* Collected data:

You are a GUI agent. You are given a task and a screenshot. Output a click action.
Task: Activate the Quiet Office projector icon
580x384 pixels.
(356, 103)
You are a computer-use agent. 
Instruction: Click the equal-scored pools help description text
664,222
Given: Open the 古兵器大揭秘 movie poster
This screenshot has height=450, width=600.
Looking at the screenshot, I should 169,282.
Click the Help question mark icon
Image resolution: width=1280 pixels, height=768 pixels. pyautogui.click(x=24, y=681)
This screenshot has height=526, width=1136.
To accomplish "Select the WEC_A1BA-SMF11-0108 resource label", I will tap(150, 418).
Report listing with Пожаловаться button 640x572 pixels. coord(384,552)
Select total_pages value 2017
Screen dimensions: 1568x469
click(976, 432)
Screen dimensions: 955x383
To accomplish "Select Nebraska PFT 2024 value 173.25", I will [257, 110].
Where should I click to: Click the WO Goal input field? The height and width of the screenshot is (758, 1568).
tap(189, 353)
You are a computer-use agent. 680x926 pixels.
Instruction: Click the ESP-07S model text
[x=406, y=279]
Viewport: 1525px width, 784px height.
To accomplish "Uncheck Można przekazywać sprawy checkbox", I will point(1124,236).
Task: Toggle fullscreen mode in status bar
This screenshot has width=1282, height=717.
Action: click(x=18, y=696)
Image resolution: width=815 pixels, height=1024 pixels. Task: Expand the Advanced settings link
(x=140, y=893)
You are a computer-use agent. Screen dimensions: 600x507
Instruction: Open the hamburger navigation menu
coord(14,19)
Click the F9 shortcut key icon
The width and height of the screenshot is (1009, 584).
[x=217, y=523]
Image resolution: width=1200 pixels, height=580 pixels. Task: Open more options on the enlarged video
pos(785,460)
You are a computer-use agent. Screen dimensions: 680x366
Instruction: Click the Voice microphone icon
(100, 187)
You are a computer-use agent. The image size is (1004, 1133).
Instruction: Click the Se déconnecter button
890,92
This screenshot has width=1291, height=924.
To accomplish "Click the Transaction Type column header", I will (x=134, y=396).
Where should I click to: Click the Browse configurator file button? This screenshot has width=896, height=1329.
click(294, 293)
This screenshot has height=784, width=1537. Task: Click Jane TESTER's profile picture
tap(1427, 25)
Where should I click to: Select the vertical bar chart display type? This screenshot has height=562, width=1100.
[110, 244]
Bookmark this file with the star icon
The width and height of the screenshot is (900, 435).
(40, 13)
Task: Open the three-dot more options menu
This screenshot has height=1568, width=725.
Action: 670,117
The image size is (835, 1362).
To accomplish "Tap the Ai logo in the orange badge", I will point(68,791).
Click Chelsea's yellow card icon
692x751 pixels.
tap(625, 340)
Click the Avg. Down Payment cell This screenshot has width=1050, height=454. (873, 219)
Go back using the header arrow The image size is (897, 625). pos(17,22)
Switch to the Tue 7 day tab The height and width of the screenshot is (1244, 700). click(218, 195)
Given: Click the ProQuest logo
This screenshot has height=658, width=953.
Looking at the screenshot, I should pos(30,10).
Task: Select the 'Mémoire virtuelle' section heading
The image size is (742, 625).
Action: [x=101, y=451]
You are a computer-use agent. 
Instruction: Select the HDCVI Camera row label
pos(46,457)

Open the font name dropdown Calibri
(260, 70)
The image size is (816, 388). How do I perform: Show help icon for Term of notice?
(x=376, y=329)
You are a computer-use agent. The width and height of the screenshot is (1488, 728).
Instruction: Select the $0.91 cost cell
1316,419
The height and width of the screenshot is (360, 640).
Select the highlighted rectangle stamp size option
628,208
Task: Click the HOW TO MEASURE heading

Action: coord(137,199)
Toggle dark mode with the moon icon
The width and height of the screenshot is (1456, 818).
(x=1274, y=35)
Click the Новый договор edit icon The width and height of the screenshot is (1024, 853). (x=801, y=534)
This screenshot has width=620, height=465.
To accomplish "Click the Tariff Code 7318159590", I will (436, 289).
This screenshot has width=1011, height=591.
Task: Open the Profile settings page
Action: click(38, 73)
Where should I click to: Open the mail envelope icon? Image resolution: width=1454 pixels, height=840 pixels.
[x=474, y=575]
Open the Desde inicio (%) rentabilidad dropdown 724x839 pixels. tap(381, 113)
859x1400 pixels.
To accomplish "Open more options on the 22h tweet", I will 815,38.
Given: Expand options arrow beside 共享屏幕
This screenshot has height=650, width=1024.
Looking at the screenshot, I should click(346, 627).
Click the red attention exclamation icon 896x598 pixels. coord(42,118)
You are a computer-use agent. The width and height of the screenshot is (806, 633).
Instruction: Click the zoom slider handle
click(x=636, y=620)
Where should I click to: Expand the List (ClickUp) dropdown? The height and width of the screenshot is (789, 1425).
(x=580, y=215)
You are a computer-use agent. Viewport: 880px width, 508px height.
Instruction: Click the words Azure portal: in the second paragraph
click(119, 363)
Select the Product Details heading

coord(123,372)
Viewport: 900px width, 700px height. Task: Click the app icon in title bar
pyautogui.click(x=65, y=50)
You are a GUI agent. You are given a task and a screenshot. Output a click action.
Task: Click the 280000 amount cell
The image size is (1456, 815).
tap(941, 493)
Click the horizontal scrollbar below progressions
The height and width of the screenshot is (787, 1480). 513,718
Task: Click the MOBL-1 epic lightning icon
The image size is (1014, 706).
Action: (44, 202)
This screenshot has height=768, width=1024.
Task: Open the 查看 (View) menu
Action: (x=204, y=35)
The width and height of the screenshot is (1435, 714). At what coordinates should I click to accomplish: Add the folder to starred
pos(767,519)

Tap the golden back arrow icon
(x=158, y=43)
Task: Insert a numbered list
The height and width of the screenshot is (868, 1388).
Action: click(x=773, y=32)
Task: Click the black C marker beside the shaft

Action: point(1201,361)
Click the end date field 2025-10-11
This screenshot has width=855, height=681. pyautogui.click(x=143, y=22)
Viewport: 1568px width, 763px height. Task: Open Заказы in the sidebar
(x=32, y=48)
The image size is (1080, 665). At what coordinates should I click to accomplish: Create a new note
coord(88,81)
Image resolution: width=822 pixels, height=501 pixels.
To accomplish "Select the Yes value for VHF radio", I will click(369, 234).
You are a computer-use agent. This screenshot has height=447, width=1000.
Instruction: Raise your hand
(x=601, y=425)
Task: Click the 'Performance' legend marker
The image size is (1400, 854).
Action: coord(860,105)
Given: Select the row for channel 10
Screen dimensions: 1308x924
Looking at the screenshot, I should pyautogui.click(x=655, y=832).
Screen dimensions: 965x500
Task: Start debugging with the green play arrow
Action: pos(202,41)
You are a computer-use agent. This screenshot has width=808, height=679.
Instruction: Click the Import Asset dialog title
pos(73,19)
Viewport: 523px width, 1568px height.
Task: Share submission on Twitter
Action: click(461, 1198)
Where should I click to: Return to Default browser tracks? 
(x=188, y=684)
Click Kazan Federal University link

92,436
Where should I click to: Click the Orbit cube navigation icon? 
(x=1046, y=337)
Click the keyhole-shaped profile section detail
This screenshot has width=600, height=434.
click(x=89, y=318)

* About this exercise: List every line above that contains the word "computer".

* Exercise output:
You are a computer-use agent. 
You are a computer-use agent. 680x926 pixels.
You are a computer-use agent. Screen dimensions: 600x507
You are a computer-use agent. Screen dimensions: 680x366
You are a computer-use agent. The image size is (1004, 1133).
You are a computer-use agent. 
You are a computer-use agent. The width and height of the screenshot is (1488, 728).
You are a computer-use agent. The width and height of the screenshot is (806, 633).
You are a computer-use agent. Viewport: 880px width, 508px height.
You are a computer-use agent. This screenshot has height=447, width=1000.
You are a computer-use agent. This screenshot has width=808, height=679.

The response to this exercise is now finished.